Since 2011, Nassau County Executive Edward Mangano has bragged that his reforms stopped new residential property tax refunds from being generated by the “county guarantee.”
He now admits that isn’t true, and his explanation for the misunderstanding, that neither he nor his staff understood how the system works, is not reassuring.
Mangano has eliminated $20 million to $30 million a year in residential refunds generated by assessment appeals that Nassau, unlike any other county, had to pay 100 percent of, even though it received only about 16 percent of the overpayment. Mangano changed the system so that nearly all homeowners now grieve and settle their assessments before they pay, preventing the overpayments that are dispersed to school districts and other municipalities, but refunded by Nassau.
What has not been eliminated is refunds on very expensive homes and small condominium complexes, which Mangano did not understand are part of the same class of property as all single-family homes.
What also has not been eliminated is about $80 million a year in commercial property refunds.
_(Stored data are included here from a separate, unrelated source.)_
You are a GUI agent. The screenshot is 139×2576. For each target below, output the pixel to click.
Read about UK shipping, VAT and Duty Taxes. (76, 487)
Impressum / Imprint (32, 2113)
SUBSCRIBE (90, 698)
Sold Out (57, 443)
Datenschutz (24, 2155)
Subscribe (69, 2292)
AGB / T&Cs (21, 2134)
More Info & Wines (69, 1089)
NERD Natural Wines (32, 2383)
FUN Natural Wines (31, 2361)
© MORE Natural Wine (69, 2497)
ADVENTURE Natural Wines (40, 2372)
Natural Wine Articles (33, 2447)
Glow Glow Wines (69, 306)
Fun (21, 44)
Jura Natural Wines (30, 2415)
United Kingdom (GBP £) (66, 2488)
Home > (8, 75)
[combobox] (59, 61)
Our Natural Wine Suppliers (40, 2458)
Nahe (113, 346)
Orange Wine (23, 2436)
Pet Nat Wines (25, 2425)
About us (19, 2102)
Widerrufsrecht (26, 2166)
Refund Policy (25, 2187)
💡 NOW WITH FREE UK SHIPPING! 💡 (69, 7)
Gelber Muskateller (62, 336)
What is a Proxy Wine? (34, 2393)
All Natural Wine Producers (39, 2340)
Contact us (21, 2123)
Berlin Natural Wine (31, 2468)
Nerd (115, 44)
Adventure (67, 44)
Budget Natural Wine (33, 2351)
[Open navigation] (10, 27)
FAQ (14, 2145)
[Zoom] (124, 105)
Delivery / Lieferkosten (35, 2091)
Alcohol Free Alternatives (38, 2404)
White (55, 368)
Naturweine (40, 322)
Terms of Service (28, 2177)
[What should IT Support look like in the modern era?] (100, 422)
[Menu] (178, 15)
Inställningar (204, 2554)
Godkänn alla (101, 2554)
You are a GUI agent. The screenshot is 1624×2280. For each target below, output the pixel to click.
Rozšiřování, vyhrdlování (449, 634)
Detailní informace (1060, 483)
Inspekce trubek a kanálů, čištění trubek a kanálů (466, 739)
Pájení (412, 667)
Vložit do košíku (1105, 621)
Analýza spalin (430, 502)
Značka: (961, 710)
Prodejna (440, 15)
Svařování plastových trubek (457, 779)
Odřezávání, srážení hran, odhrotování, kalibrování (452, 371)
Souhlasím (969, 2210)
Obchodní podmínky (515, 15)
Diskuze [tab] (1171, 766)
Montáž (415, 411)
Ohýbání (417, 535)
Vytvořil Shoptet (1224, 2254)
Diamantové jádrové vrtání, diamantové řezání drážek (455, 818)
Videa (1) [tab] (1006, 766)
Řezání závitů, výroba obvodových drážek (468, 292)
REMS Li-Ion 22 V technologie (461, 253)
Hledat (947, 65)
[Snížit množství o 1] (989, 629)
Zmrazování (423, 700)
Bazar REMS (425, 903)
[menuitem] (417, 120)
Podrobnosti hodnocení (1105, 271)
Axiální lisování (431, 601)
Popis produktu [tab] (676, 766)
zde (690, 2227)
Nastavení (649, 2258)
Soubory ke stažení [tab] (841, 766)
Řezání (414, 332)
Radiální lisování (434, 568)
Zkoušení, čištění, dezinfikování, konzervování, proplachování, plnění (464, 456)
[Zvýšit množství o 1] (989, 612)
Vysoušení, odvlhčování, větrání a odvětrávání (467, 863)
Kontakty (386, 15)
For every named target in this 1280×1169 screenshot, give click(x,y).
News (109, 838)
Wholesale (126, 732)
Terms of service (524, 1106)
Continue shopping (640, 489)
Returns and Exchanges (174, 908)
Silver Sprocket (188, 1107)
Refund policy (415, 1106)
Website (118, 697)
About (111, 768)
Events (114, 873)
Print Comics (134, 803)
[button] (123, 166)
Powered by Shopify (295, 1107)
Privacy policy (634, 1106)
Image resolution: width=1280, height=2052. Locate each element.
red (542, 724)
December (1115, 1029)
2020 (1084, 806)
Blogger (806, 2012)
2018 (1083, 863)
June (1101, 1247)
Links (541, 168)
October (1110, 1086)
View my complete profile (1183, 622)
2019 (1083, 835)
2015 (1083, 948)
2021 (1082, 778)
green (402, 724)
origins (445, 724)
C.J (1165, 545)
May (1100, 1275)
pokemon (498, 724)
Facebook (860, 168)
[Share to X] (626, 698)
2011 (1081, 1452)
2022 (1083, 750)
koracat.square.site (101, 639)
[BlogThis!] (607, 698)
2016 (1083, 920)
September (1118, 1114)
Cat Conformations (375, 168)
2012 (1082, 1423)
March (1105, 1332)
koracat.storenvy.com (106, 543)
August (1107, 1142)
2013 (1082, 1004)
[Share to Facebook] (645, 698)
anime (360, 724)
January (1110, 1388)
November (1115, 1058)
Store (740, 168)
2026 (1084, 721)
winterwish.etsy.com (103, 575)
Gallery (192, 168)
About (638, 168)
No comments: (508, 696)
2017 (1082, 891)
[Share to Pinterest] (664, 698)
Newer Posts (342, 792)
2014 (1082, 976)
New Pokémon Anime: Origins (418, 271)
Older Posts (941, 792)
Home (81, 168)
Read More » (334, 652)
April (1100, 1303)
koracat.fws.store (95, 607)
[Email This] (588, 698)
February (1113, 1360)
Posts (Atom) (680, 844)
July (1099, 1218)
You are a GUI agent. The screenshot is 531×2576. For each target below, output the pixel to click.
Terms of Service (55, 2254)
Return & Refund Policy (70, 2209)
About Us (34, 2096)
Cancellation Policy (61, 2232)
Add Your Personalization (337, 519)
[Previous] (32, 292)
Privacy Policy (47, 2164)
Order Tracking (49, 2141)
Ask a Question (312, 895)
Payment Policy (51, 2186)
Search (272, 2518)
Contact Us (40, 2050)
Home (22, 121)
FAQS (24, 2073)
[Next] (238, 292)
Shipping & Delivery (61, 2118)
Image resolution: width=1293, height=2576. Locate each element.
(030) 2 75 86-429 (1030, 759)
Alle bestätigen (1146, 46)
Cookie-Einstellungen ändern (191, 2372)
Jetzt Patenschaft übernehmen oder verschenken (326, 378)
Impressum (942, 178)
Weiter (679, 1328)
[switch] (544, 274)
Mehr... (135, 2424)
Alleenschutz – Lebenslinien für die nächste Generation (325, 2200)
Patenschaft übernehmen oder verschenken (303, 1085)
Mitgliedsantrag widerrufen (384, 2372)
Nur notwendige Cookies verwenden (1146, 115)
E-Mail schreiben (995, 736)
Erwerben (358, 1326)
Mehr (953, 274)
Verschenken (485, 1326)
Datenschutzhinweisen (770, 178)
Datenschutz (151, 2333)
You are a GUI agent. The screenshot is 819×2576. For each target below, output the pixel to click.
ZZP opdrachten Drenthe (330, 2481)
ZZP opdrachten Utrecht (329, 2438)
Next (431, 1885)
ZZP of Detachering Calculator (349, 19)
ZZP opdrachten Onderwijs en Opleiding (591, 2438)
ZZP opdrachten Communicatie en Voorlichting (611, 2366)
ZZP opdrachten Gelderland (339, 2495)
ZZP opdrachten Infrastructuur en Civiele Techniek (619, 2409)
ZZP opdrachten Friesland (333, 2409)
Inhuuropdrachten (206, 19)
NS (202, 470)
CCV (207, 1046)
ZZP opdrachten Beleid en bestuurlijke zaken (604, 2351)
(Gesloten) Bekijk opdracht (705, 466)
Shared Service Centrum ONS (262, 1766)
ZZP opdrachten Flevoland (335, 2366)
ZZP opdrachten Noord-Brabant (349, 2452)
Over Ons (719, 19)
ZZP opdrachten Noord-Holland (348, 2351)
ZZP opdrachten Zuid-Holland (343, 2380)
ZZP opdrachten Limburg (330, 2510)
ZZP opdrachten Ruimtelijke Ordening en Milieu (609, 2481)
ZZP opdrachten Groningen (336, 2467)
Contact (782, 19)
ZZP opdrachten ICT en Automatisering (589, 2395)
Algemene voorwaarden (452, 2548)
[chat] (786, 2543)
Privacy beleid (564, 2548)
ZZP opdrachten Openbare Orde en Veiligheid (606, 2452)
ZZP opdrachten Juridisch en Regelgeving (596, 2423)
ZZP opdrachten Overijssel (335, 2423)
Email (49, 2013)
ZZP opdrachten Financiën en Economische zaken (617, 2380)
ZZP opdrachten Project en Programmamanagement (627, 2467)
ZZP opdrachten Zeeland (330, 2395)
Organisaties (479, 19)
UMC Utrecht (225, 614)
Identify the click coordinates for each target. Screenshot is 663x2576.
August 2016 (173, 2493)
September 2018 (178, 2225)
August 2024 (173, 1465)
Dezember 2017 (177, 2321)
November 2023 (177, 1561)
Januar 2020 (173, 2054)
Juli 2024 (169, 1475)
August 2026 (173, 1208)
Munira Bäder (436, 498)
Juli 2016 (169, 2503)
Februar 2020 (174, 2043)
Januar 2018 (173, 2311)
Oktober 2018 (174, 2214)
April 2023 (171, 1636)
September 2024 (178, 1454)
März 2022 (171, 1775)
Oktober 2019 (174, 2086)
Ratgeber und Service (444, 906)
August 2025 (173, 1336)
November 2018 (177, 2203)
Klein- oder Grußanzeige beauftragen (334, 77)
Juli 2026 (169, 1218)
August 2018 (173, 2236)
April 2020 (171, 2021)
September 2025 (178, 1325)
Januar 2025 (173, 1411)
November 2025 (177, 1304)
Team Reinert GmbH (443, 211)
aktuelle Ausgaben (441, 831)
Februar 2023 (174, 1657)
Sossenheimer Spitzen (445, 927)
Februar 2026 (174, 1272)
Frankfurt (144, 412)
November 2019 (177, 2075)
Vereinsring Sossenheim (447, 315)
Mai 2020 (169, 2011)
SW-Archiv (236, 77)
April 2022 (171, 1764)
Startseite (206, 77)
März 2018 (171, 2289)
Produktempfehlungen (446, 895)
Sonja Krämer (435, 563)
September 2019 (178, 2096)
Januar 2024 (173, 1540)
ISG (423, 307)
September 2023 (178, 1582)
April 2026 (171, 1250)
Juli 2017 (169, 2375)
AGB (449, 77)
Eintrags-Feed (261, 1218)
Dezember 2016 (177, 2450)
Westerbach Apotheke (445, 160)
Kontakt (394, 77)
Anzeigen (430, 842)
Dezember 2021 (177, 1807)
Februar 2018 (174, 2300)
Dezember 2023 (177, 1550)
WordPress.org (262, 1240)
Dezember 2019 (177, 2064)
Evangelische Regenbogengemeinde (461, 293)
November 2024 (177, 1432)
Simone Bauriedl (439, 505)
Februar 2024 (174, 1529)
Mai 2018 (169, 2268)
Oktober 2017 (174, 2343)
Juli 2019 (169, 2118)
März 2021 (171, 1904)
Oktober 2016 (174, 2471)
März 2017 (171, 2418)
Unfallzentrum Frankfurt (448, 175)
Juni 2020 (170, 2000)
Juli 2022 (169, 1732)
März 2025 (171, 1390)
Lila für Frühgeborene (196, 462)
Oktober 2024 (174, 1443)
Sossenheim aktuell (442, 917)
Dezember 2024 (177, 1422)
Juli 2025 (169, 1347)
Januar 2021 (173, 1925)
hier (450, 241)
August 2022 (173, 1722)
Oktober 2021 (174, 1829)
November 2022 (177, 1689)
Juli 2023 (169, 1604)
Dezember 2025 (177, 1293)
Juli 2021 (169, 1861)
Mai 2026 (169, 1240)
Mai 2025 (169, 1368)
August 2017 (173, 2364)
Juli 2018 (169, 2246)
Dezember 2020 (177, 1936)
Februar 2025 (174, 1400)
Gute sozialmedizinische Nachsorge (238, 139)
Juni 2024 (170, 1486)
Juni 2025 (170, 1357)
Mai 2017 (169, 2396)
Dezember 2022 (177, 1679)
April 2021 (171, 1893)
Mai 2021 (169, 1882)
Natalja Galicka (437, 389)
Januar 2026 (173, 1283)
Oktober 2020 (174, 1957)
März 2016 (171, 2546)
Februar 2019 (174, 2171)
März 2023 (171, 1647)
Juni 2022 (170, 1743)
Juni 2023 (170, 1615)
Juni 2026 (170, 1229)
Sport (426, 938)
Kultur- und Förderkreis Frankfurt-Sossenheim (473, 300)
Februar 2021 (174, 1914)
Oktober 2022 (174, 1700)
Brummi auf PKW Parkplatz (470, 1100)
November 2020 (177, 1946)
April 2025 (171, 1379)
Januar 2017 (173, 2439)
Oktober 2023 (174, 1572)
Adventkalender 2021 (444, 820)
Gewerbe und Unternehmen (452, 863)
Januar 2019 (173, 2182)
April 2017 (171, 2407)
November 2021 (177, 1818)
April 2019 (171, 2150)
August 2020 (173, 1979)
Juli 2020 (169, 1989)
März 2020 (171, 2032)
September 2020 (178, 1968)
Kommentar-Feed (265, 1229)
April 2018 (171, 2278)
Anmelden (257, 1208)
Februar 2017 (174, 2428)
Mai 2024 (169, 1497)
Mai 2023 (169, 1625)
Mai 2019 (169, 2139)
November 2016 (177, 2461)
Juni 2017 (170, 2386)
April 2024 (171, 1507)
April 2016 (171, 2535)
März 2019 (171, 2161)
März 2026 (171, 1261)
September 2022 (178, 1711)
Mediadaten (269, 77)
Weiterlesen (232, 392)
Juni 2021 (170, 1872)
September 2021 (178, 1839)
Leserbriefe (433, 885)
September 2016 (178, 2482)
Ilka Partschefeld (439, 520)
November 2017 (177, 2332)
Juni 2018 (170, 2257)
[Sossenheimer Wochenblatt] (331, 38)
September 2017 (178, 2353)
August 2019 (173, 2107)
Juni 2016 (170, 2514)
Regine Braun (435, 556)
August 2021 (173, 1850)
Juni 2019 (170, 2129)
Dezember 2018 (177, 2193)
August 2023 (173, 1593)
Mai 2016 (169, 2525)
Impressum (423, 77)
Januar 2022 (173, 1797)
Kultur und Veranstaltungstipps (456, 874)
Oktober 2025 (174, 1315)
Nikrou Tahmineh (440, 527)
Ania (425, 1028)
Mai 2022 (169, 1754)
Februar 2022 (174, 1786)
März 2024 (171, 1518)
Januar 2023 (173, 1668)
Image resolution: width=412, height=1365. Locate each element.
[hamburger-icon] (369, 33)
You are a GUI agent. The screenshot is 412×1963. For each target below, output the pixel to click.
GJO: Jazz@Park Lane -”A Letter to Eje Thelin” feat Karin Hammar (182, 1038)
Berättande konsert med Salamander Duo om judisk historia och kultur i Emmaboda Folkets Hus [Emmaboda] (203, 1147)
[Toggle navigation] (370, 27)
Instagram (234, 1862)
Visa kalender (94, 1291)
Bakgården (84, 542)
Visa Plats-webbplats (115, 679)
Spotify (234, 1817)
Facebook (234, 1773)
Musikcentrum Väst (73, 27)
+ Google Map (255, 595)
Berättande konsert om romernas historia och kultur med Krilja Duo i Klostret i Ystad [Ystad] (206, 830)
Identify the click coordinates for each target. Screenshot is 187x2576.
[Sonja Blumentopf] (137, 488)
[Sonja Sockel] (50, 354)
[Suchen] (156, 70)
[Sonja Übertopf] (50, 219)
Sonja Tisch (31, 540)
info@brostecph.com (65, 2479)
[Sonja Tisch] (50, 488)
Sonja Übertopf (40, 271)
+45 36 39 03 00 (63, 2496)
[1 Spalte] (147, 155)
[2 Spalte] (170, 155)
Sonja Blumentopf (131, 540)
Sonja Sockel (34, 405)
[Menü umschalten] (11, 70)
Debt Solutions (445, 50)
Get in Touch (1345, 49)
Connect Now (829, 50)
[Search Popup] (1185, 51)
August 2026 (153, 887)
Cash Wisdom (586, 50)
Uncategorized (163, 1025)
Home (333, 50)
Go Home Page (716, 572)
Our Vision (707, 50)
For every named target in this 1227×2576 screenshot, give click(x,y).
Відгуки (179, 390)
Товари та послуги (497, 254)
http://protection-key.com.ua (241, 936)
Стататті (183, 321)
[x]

Mangano is trying to address that with a plan that forces commercial owners to overpay 10 percent into an escrow fund to settle grievances, a plan likely to face a court challenge.
The county owes a backlog of more than $300 million in refunds. It owes bondholders more than $3 billion, and the county guarantee is most of the reason. Fixing that properly would take state laws that end the county guarantee and create a margin of error for assessments, below which owners are not owed a refund, as in New Jersey and Connecticut.
Mangano’s confusion over the details of the system is deeply problematic, but it’s not really the problem. Only Albany can fix that.